Maintenant, comment décrire l’instrumentation de ce projet audacieux? D’abord en rassurant les éventuels sceptiques : il s’agit assurément de rap. La scansion des lyrics ne laisse aucun doute et les productions sont syncopées à souhait. Pourtant, elles sont aussi originales et ne devraient pas lancer les soirées les plus énervées que vous passerez. Enfin, il n’y a aucune critique dans ce constat et il est même logique : Open Mike Eagle propose un voyage, une réflexion. A travers ses morceaux, il construit un récit et convoque pour l’y aider ses acolytes les plus fidèles : Exile, Caleb Stone, Lo-Phi ou Has-Lo pour ne citer qu’eux.
Open Mike Eagle – « 95 Radios » feat. Has-Lo
Ce morceau, l’un des deux singles qui soutenait la sortie de ce projet (avec « Brick Body Complex »), illustre bien le ton, la nonchalance, les sentiments nobles qui font l’essence de cet opus.
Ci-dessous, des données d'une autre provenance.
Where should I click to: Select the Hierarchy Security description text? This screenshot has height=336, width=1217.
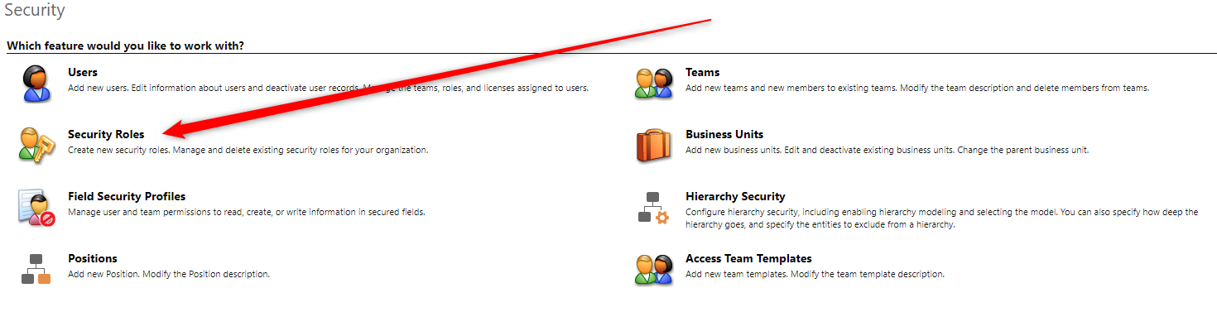(942, 218)
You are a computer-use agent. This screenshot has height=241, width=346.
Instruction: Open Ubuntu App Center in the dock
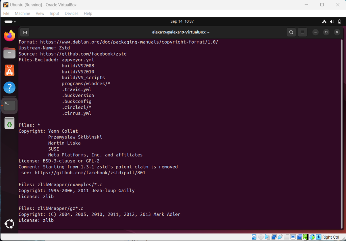[x=9, y=70]
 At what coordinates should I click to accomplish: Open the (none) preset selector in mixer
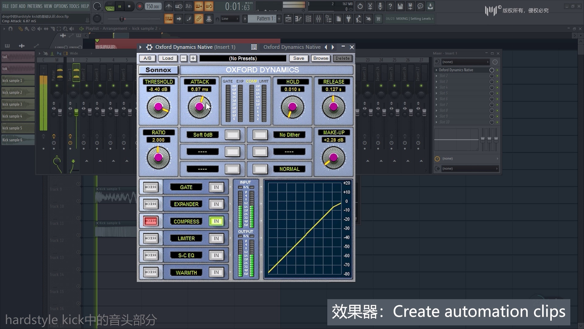pos(465,62)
A son image, Open Mike Eagle livre un album réfléchi, entier, avec une fibre artistique poussée à ses extrêmes, à la virgule près. Pour provoquer les sensibles, on parlerait de rap conscient. Sauf que cette fois, on ne fait pas seulement référence à son auteur, mais aussi à la manière dont l’oeuvre doit être consommée. Chacun fait comme il lui plait, bien entendu, mais en disant cela, nous soulignons qu’il s’agit d’un opus qu’on gagne à écouter avec attention. Les lyrics ont quelque chose à dire. Ça tombe bien, ils dessinent un récit. Qui, à coups de stylo enfantins, finit par écrire une histoire d’adultes, bien réelle où les sentiments humains n’ont pas leur poids face aux intérêts pécuniaires. Rien de nouveau sous le soleil. Sauf qu’ici, c’est bien dit.